OpenAIが次世代モデルファミリー——Sol、Terra、Lunaと名付けられた3つのバリアントからなるGPT-5.6——をプレビューし、それは即座に今年もっとも奇妙なローンチのひとつとなりました。ベンチマークのグラフと安全性ドキュメントを添えて発表されたフラッグシップモデルでありながら、ほぼ誰も実際には動かせないのです。理由は、キャパシティ不足でも、通常の意味での段階的ロールアウトでもありません。OpenAIがローンチ前に同モデルの能力について米国政府に説明を行い、政府の要請を受けて、プレビューを審査を経た少数のパートナーに限定したからです。
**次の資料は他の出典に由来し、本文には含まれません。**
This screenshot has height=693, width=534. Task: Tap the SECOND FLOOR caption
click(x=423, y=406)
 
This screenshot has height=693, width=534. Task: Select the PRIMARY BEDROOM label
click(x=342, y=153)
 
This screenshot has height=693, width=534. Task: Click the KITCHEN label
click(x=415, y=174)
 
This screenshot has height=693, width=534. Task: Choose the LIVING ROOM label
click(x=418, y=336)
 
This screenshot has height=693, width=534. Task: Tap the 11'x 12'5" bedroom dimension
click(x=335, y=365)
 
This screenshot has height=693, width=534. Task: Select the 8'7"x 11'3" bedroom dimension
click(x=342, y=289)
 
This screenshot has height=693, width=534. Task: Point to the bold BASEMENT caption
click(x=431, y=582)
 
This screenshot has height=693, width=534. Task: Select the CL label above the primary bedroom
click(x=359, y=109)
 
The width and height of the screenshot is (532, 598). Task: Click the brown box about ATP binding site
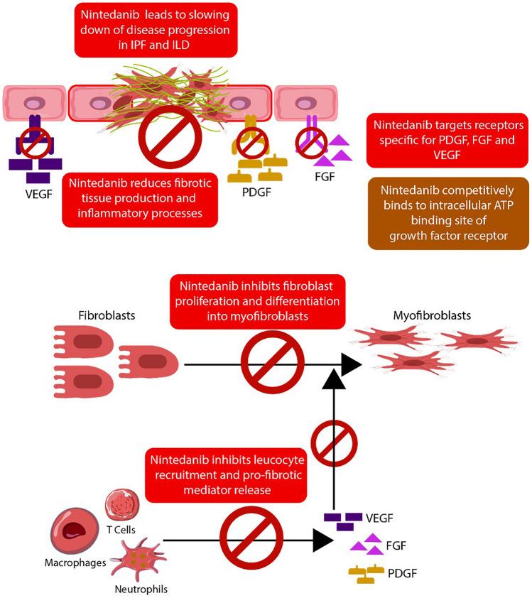(x=448, y=214)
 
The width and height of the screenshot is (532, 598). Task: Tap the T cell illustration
(x=121, y=506)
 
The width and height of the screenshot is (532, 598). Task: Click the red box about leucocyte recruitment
(x=225, y=474)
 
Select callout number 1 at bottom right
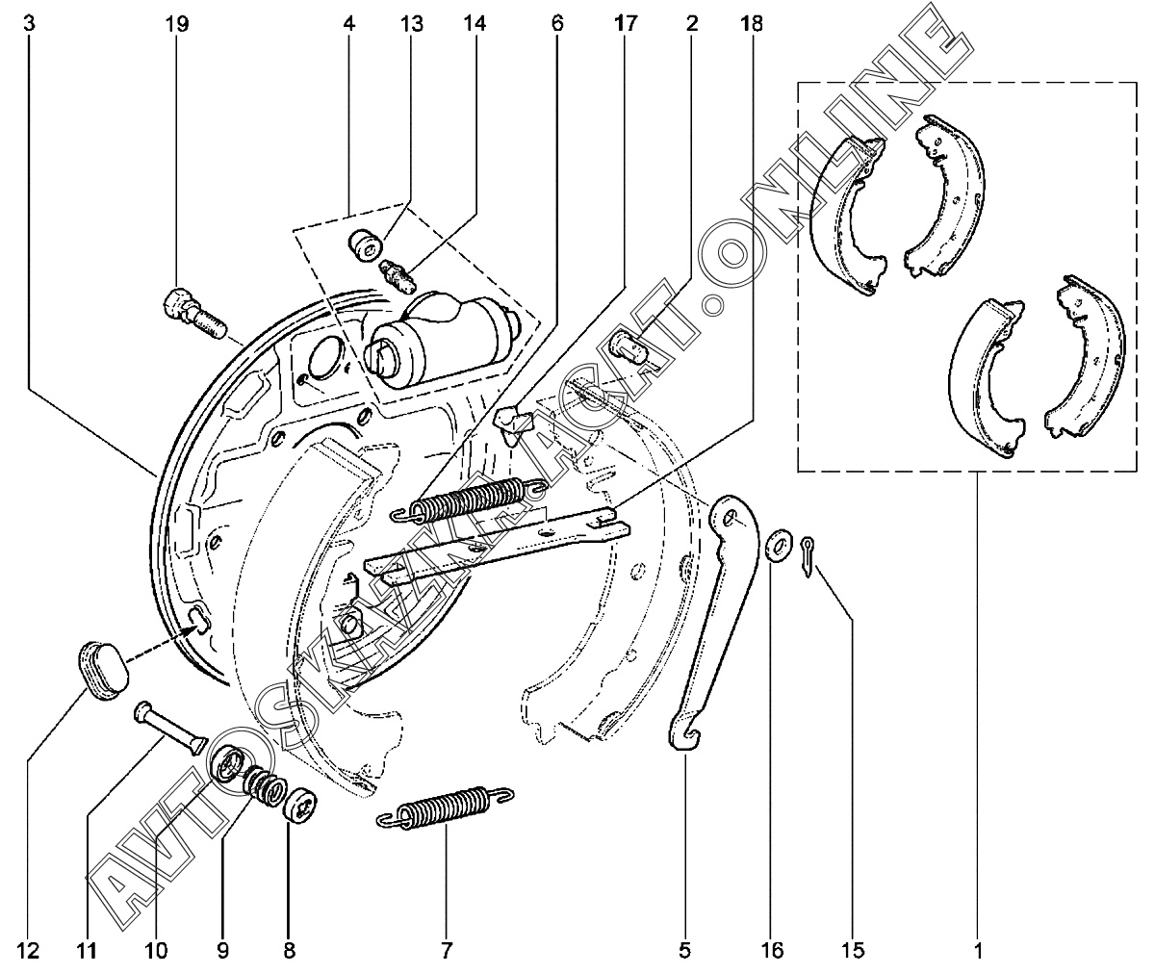coord(977,951)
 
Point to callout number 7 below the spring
coord(447,951)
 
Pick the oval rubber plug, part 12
coord(102,665)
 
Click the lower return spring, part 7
coord(444,807)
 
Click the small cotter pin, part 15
coord(807,557)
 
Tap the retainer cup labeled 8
coord(301,806)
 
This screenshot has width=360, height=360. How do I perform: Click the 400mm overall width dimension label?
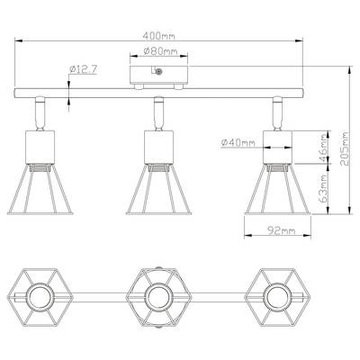pos(158,36)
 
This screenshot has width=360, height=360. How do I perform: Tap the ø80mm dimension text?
pos(160,51)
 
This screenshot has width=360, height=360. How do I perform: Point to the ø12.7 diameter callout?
pos(83,69)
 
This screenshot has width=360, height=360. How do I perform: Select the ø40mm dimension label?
pos(238,143)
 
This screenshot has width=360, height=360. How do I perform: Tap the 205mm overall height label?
pos(345,148)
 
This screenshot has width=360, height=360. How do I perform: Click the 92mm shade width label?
pos(282,230)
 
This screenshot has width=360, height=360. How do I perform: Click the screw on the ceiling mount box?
pos(159,71)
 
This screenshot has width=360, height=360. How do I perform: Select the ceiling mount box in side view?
pos(158,75)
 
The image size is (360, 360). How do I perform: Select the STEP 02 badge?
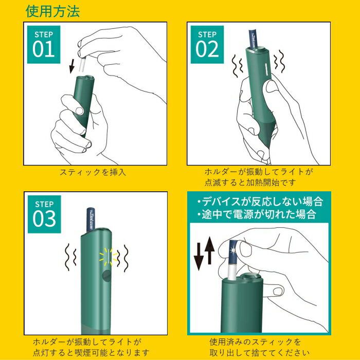click(x=207, y=45)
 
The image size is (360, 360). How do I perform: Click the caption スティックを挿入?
click(x=93, y=172)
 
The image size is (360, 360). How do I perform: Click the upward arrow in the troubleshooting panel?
click(x=210, y=252)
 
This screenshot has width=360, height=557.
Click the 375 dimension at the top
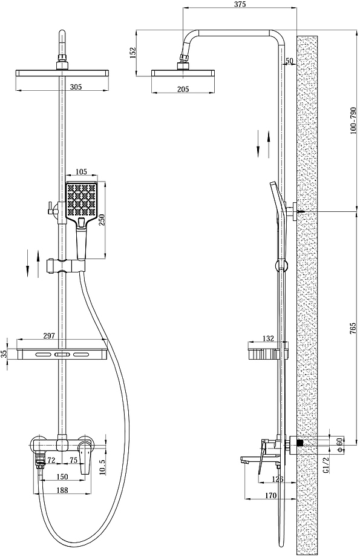(x=240, y=4)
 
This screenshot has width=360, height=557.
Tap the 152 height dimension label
(x=133, y=53)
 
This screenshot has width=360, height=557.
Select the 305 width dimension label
(x=76, y=87)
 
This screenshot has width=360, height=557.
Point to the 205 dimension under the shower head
(x=183, y=90)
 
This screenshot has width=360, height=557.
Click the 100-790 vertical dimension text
(x=353, y=120)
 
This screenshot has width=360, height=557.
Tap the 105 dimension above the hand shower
(x=81, y=172)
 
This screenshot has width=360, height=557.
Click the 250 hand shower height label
(x=102, y=220)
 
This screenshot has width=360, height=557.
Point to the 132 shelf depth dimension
(x=268, y=338)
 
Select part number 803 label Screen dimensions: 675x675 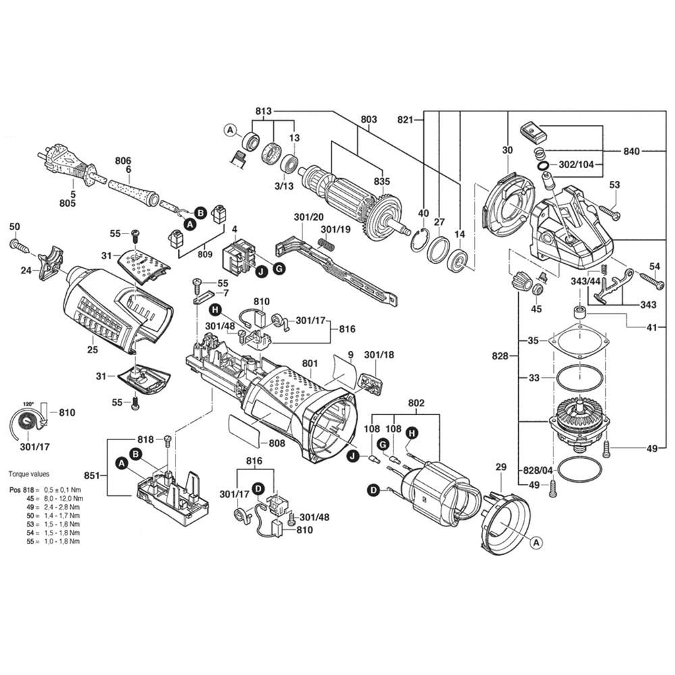coord(368,120)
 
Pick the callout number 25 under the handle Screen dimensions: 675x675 coord(92,349)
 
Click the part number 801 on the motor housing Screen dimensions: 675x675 coord(310,364)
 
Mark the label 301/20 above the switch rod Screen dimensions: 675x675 coord(308,217)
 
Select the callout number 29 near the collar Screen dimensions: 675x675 coord(500,467)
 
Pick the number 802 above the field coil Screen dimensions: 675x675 coord(416,403)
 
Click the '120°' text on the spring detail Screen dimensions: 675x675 coord(28,404)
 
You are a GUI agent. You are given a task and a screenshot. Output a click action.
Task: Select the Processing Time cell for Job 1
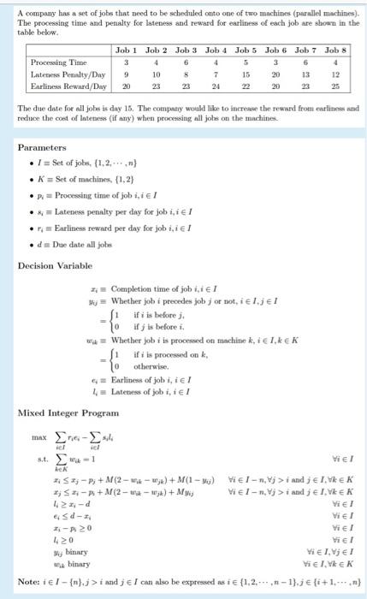click(127, 62)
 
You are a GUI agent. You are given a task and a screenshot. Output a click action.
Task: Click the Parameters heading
click(42, 146)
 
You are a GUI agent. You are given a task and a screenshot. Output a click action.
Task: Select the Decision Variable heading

これは、ワシントンが構築しつつある「フロンティアモデルをリリース前に審査する」仕組みが、もはや理論上のものではなくなったという、これまでで最も明確な兆候です。
実際に出荷されたもの
GPT-5.6は、いまや見慣れた階層構造をとっています。Solがフラッグシップ、Terraはバランスの取れた日常向けモデルと位置づけられ、OpenAIによればGPT-5.5に匹敵する性能を約半分のコストで提供するとされます。そしてLunaは最速かつ最安の階層です。ファミリー全体で、入力の価格は伝えられるところでは100万トークンあたり約1ドルから5ドルの範囲で、Solの標準API料金は入力100万トークンあたり5ドル、出力100万トークンあたり30ドルと引用されています——ただしこれらの数字は二次報道によるもので、OpenAIはプレビュー版モデルの完全な価格表を公開していません。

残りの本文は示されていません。